Gordon Van Dyke (Battlefield & Beyond):

Miketendo64: “First and foremost, who are you?”

Gordon Van Dyke:(Laughs) That’s a good question. “Who am I?” I´m Gordon Van Dyke, I started in the games industry around the end of 2oo2-2003, it so long ago now. I was in the MOD industry. I started modding for Battlefield 1942, Battlefield Vietnam and also started my own mod based on the new reimagined series of Battlestar Galactica.

I caught the attention of some of the producers at the EA side of things who were working with DiCE on Battlefield 2 and asked me to come to one of their Mod days because they thought that the mod was really cool and I lived in California so it was really close by to go to the EA office.
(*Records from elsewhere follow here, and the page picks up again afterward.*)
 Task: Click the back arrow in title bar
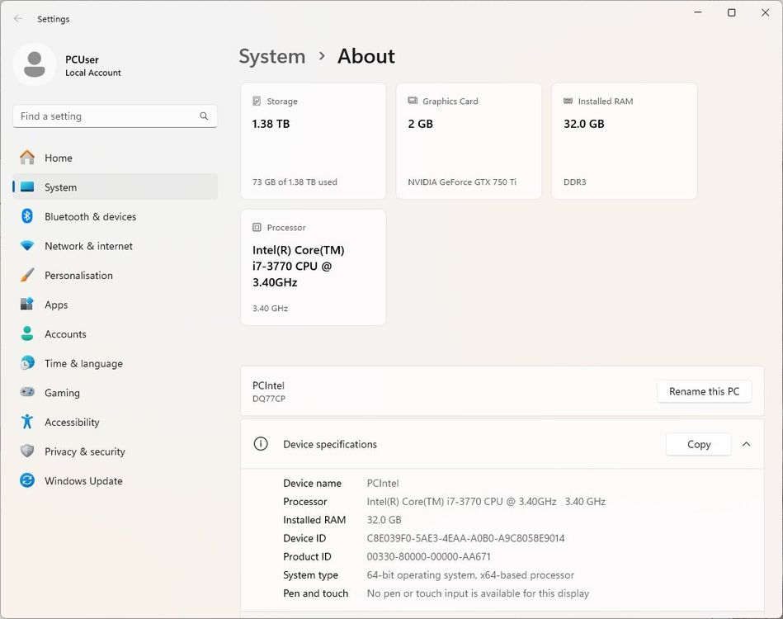(18, 19)
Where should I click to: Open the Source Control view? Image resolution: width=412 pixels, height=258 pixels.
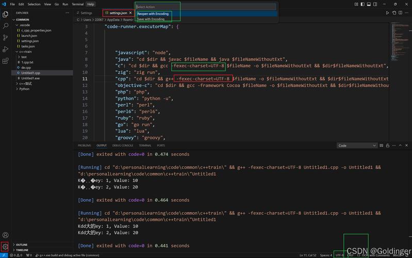point(6,37)
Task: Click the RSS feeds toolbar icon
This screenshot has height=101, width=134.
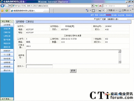Action: [94, 11]
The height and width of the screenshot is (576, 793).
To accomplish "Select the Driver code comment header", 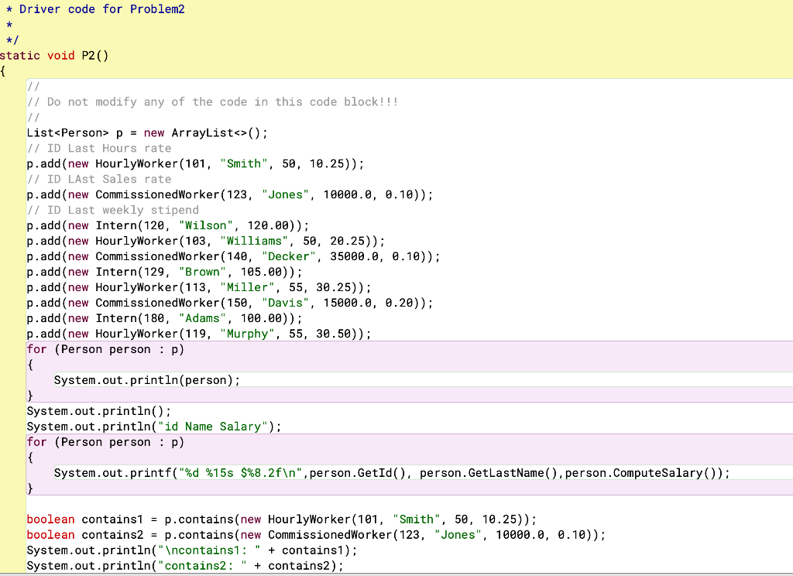I will coord(93,9).
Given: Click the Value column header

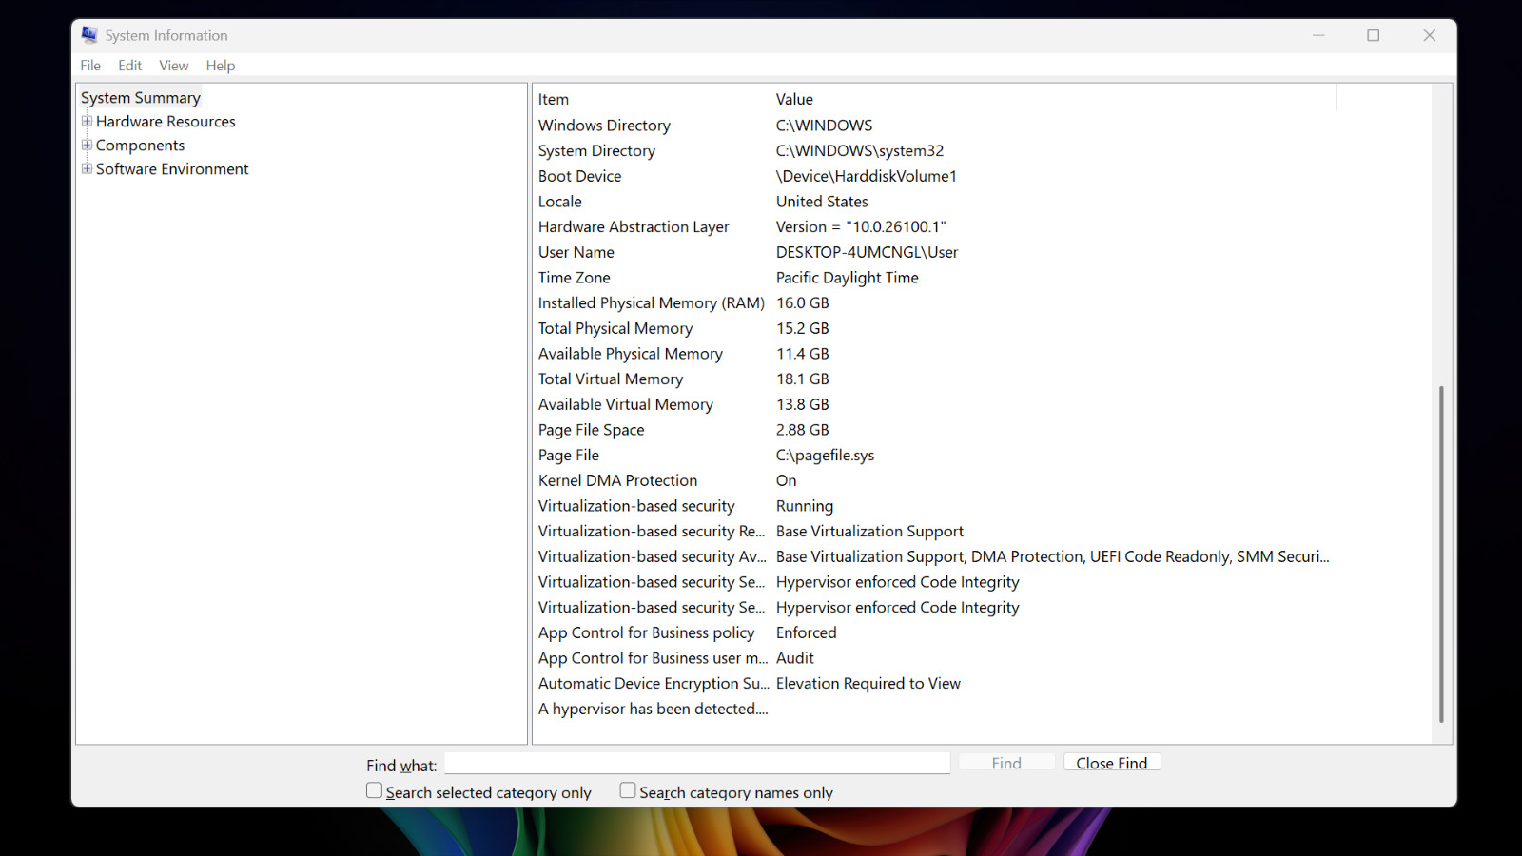Looking at the screenshot, I should (1053, 99).
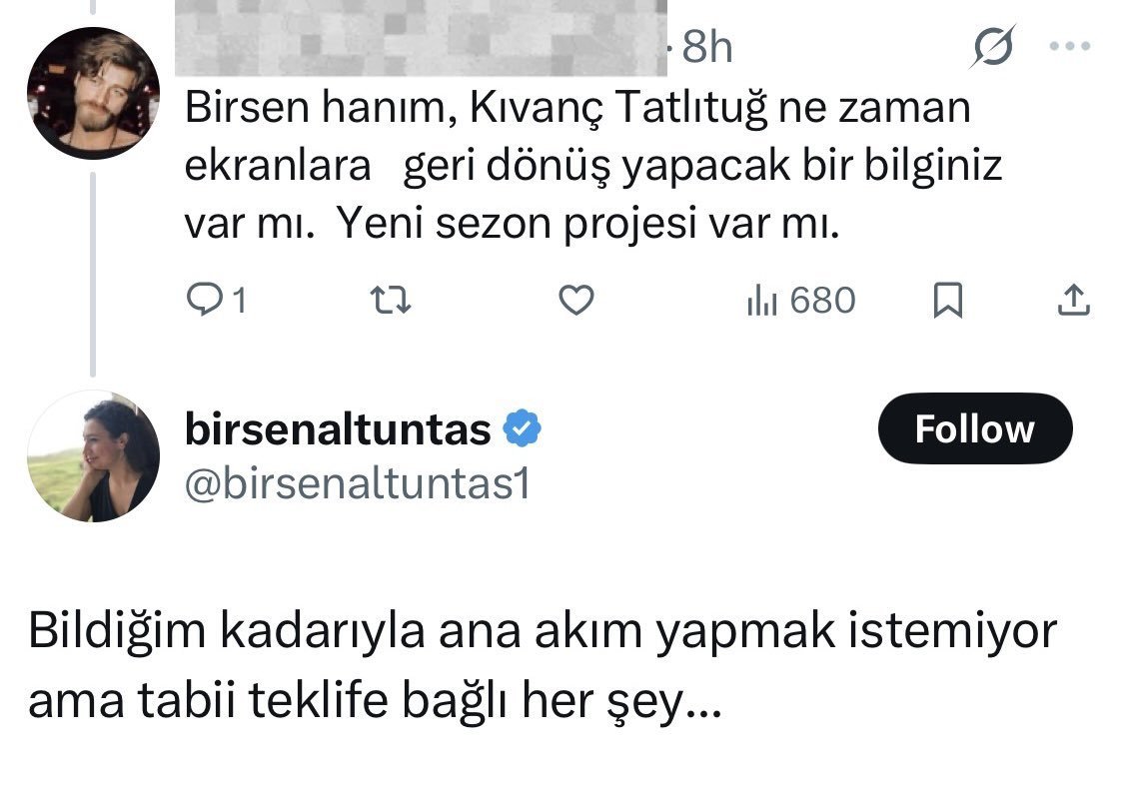The height and width of the screenshot is (793, 1124).
Task: View analytics via the bar chart icon
Action: [762, 300]
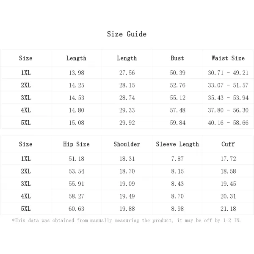The width and height of the screenshot is (254, 254).
Task: Select the 1XL bust value 50.39
Action: [177, 73]
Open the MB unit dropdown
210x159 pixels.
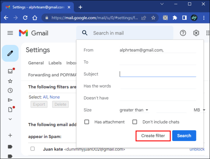click(x=200, y=110)
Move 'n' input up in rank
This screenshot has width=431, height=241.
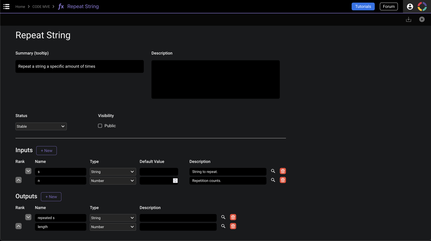tap(18, 180)
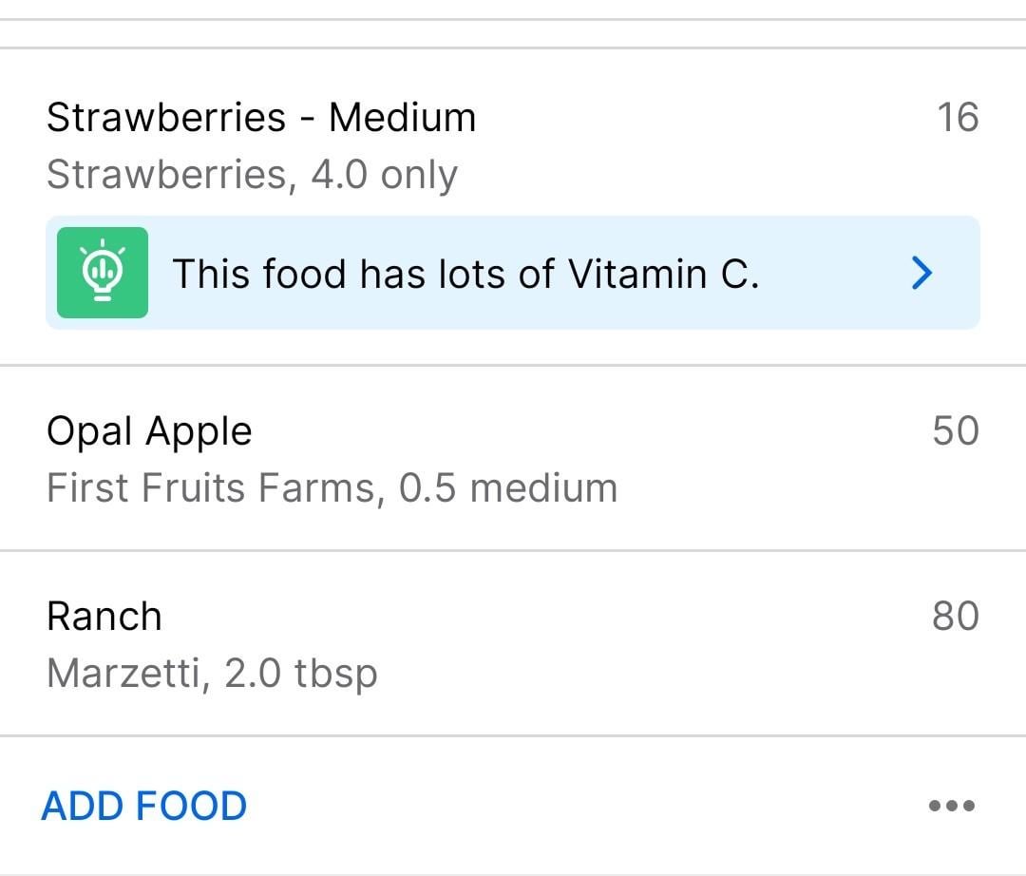Select "Marzetti, 2.0 tbsp" serving text
This screenshot has width=1026, height=876.
212,674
So I went there and I was like “This is where I need to be,” I quit a cushy job where I helped run a beer distribution company in the San Francisco Bay Area and took a low paying QA job and focused on the battlefield 2 tools. An early state of my mod got an interview with DiCE and I got hired and moved to Sweden.

I moved my entire life to Sweden and started working on Battlefield and I worked on Battlefied 2142, Battlefield: Bad Company One, Battlefield: Bad Company 2, Battlefield 1943 and helped with the early design concept and concept design for Battlefield Heroes. From there I moved back to California for a year but I ended up marrying my Swedish girlfriend and she got pregnant so I moved back to Sweden because it’s got much better health care and stuff for schools. So I moved back to Sweden and started working at Paradox.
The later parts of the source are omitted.